I find it fascinating that the things we are taught when as children, things that become a habit knit part of our lives, things we take for granted when we think, never questioning, always assuming – these same things could be so wrong & destroy us & the world around us.

A great example would be Earth itself. Until someone came along & challenged the contemporary thinking, Earth was the centre of the universe. The Church convicted Galileo a heretic & sent him to the gallows for questioning its authority. Only a few hundred years later, we take this so much for granted.

Unquestioned following of authority, external or internal, could be possibly one of the best ways of chaining oneself to a position. When the assumption breaks down, as it no doubt will, a whole life suddenly appears to be fake & without any value or purpose.
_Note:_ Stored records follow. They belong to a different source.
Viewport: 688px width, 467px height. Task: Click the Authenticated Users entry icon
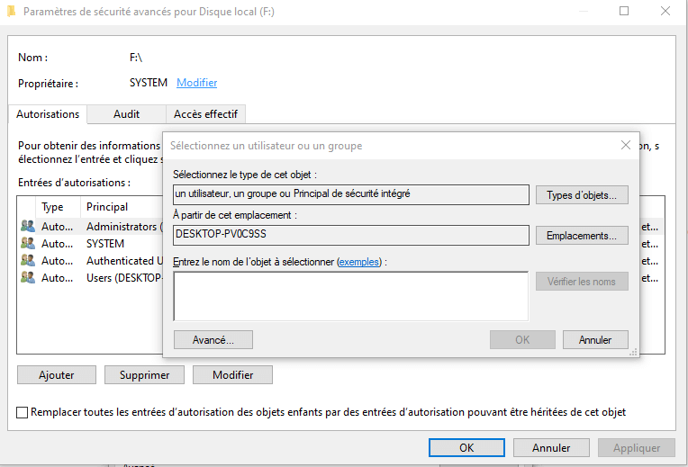click(27, 261)
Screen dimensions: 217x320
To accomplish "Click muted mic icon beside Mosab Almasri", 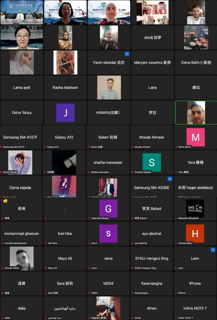I will [x=133, y=147].
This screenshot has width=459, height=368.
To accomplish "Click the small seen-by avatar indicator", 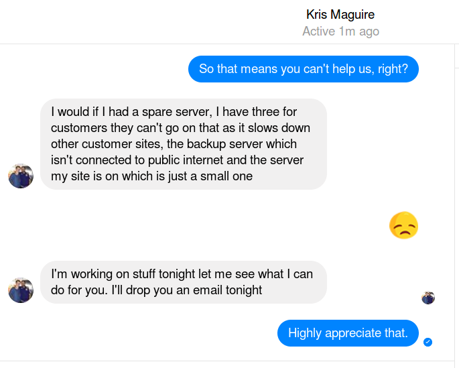I will click(428, 298).
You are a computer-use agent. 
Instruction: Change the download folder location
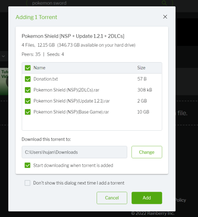coord(147,152)
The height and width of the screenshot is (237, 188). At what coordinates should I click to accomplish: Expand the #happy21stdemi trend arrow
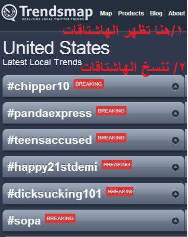click(x=176, y=167)
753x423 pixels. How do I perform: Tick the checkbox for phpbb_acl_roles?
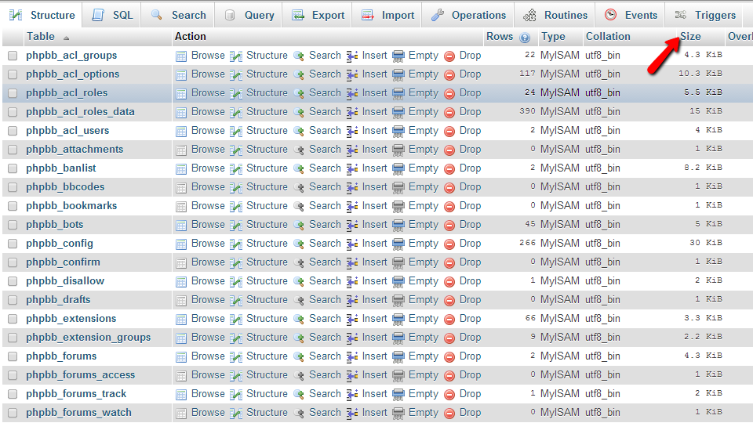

Which possibly explains mid-life crisis: throughout one’s life, everyone is after what everyone else is after. With no real knowledge of either oneself or one’s purpose, we sail through life accepting that money equals happiness, rich equals good, more or bigger is better & so on. One fine day, however, it suddenly breaks down – it could be the death of a loved one, a heart attack, the loss of a limb in an accident, being made redundant.

What drives you to do what you do? Have you examined your motives? Are they your own? Or are they like second-hand smoke, something you have picked up from someone you may or may not know?  These are some of the questions that I’ve been asking myself, & the answers are startling. You might want to do this questioning yourself. After all, what good is a mind, if we don’t use it to think for ourselves?